The spectacular neo-classical Brockville Courthouse built between 1842 and 1844 crowns the crest of Court House Avenue. The statue of Lady Justice that tops the building is locally known as Sally Grant after a remark at her 1845 installation that she bore a resemblance to the rather tall, local dignitary Major Alexander Grant. Unlike most of her kind she has no blindfold, perhaps because of the spectacular view all the way to the St. Lawrence.
The impressive Courthouse Green has its origin in the traditions of the United Empire Loyalist founders of Brockville, who came from communities with large courthouse greens capable of accommodating town meetings. Today the Green continues to serve that purpose as the site for many city celebrations.
Surrounding the Green are three spectacular churches, First Presbyterian (northwest), Wall Street United (northeast) and First Baptist (southeast). The present incarnations of all three date from expansions that began in the late 1870’s. Their steeples and others from downtown churches can be seen from the St. Lawrence River and led to one of the city’s nicknames, “City of Churches”.
A handsome bust of Sir Isaac Brock, hero of the War of 1812, for whom the city is named, sits at the south end of the Green.

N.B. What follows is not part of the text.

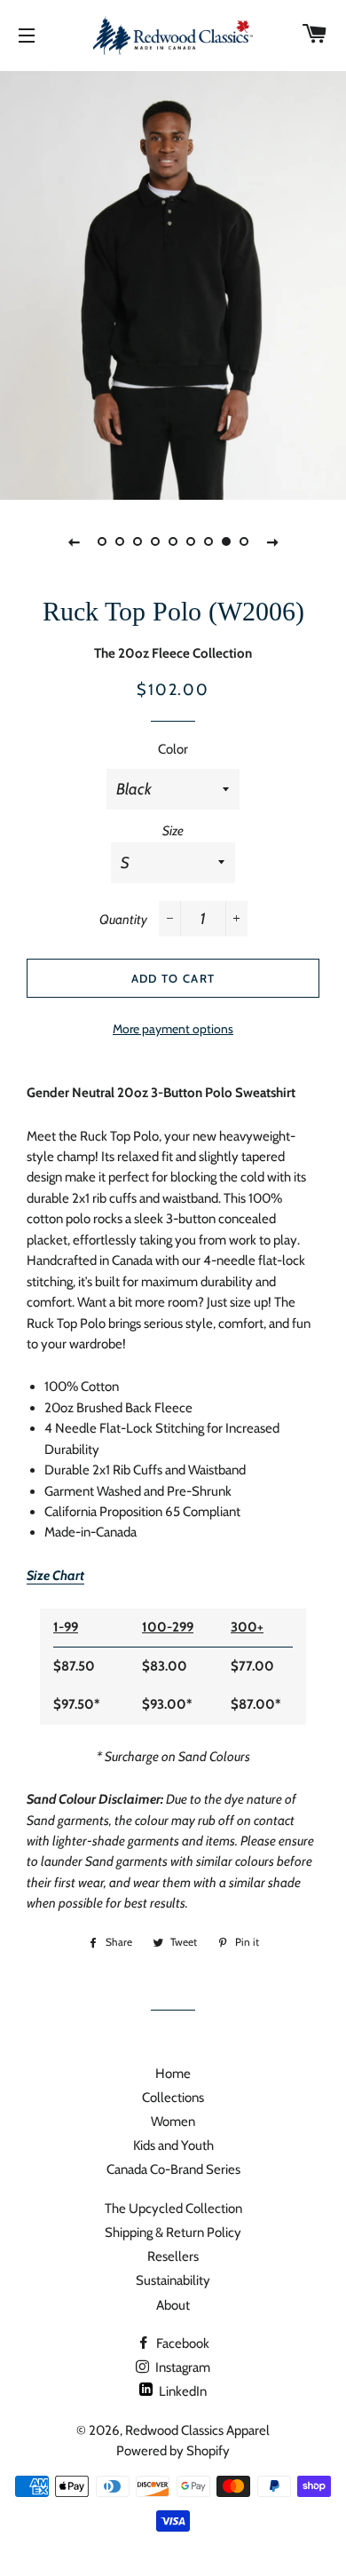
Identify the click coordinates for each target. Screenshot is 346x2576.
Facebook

The General has one of the most panoramic views in the province as the wide boulevards of Courthouse Avenue gracefully descend to the St. Lawrence. Slightly to the east, still on Courthouse Green, is the site of an October 1831 riot between Reform supporters of William Lyon Mackenzie and Orangemen led by Ogle Gowan on the occasion of a Gowan-Mackenzie debate at the nearby Methodist Church. A stone’s throw further east you will find the site of the first Orange Lodge in Canada, founded by Gowan.
On the west side of Courthouse stands Brockville’s former Post Office completed in 1886 and designed by Thomas Fuller, the Chief Dominion Architect. The ornately carved pink Credit Valley sandstone structure is a testament to the skills of 19th century stonemasons. Fuller was responsible for many prominent Canadian architectural treasures including the Parliament Buildings, Library of Parliament, Halifax Armouries, the administration buildings at the Royal Military College and St. Stephen-in-the-Fields Anglican Church in Toronto. His great grandson, Simon Fuller, purchased the property on E-Bay (!) and has lovingly restored it to its original splendor.
The gorgeous John H Fulford Memorial Fountain with its ornately sculpted fish and turtles sits amidst the flower beds of the boulevard. It was erected by an appreciative populace in memory of the one time mayor. At the foot of the boulevard is the Brockville War Memorial erected in 1924. The figure atop the Memorial is modeled after Major Thain MacDowell, one time Brockville resident, who was one of four Canadians to receive the Victoria Cross at Vimy Ridge and the only one to survive World War One.
Grab a camera, some sunscreen and enjoy the view!